## Text extract

Yet parents and others who communicate the faith in this simple and direct way must themselves be formed by preaching and assisted by other forms of teaching, ultimately under the guidance of the bishops united with the pope. At this level, at least, obstacles to communication and breakdowns in it must be dealt with in a methodical way. Interpretation becomes essential to resolve difficulties and correct mistakes which otherwise would impede the handing on of the faith or corrupt the message of God. But the necessary work of interpretation can only make its contribution if carried out with a clear awareness that the linguistic expressions to be interpreted are only partial expressions of the truths the Church believes, and that the truths which the Church believes are only part of the whole reality which she herself is—the whole reality of humankind’s relationship to God.

This awareness of the context of expressions to be interpreted is likely to be overlooked in the study of sacred Scripture, and so is not least urgent in this study. The Bible contains accounts of the signs by which God reveals himself. It also describes the hearing and reaction with which these revealing signs were received. Because of the personal character of divine revelation, much more than the expression and grasping of propositional truths is involved. The Bible richly reflects this whole communication in all its aspects. For this reason, Scripture contains prose and poetry of many kinds which permanently enshrine many aspects of God’s shaping of his people by his living word.

If one applies historical-critical methods to the study of the Bible on the assumption that it is no different from any other ancient set of writings, one is hardly likely to assist effectively in the work of handing on God’s revelation to which the sacred texts bear witness. One must take into account the ecclesial community to whose culture the Bible belongs. Since much of the text is for use in celebration and for shaping action, a sincere attempt to live out the biblical message and regular liturgical use of the text are as essential to understanding it as appropriate responses of infants to their parents are to their growing understanding of an adult world.19

These remarks are not intended to suggest that careful literary and historical study is unnecessary for the interpretation of Scripture. One must distinguish literary forms, learn about the extralinguistic context, and understand the language originally used and its limits. Since few but experts can do this, most of us must rely for guidance on the best available commentaries. In other words, we must trust experts for a correct understanding of God’s word, which is essential to our Christian life.

## Supplied data
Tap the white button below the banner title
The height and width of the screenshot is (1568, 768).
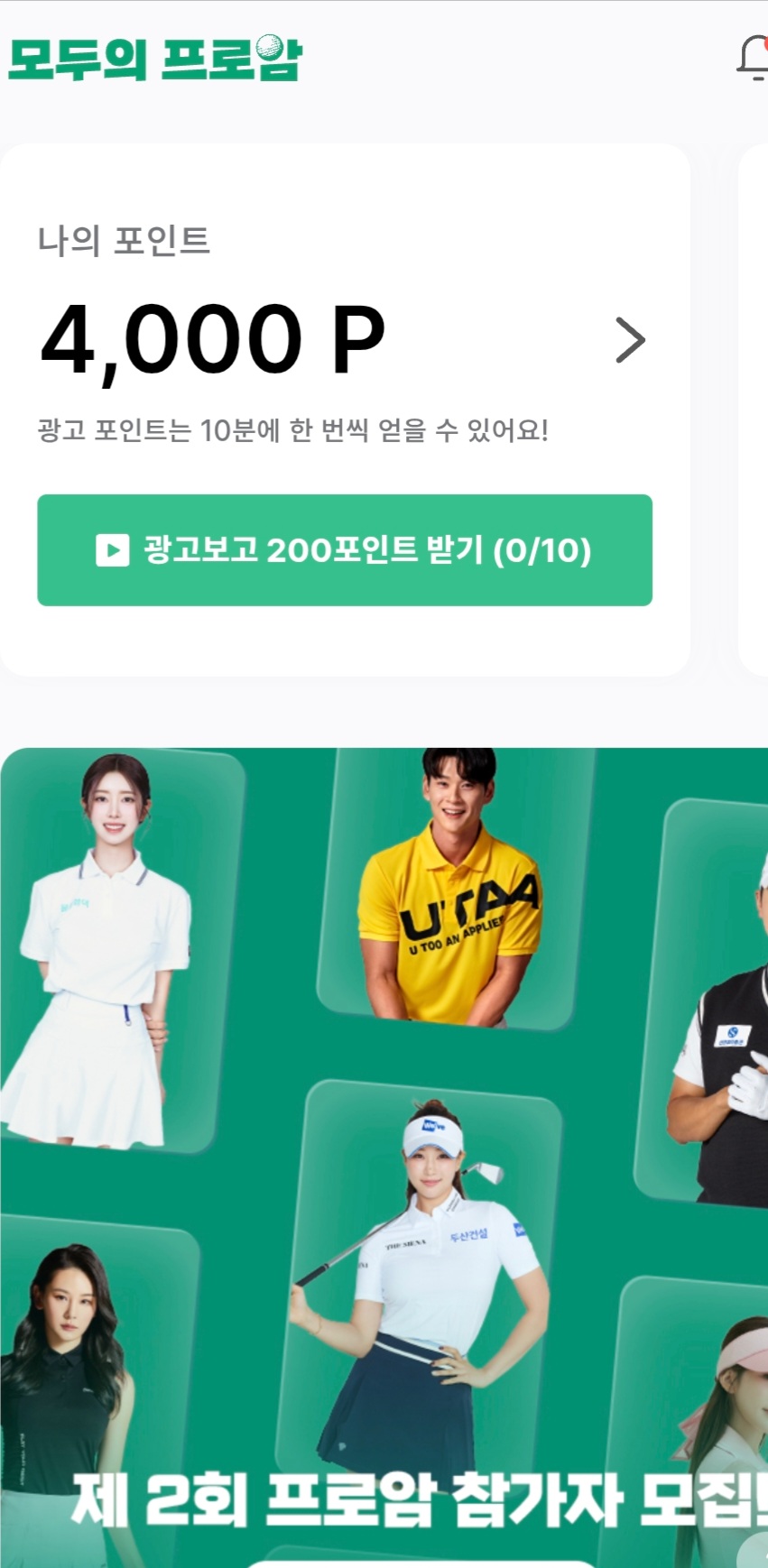[x=420, y=1563]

## Exercise prompt
In the passage on interpreting Scripture, start at the words "Yet parents and" and stop after "relationship to God.", then write out that span word for word.

## Worked solution
Yet parents and others who communicate the faith in this simple and direct way must themselves be formed by preaching and assisted by other forms of teaching, ultimately under the guidance of the bishops united with the pope. At this level, at least, obstacles to communication and breakdowns in it must be dealt with in a methodical way. Interpretation becomes essential to resolve difficulties and correct mistakes which otherwise would impede the handing on of the faith or corrupt the message of God. But the necessary work of interpretation can only make its contribution if carried out with a clear awareness that the linguistic expressions to be interpreted are only partial expressions of the truths the Church believes, and that the truths which the Church believes are only part of the whole reality which she herself is—the whole reality of humankind’s relationship to God.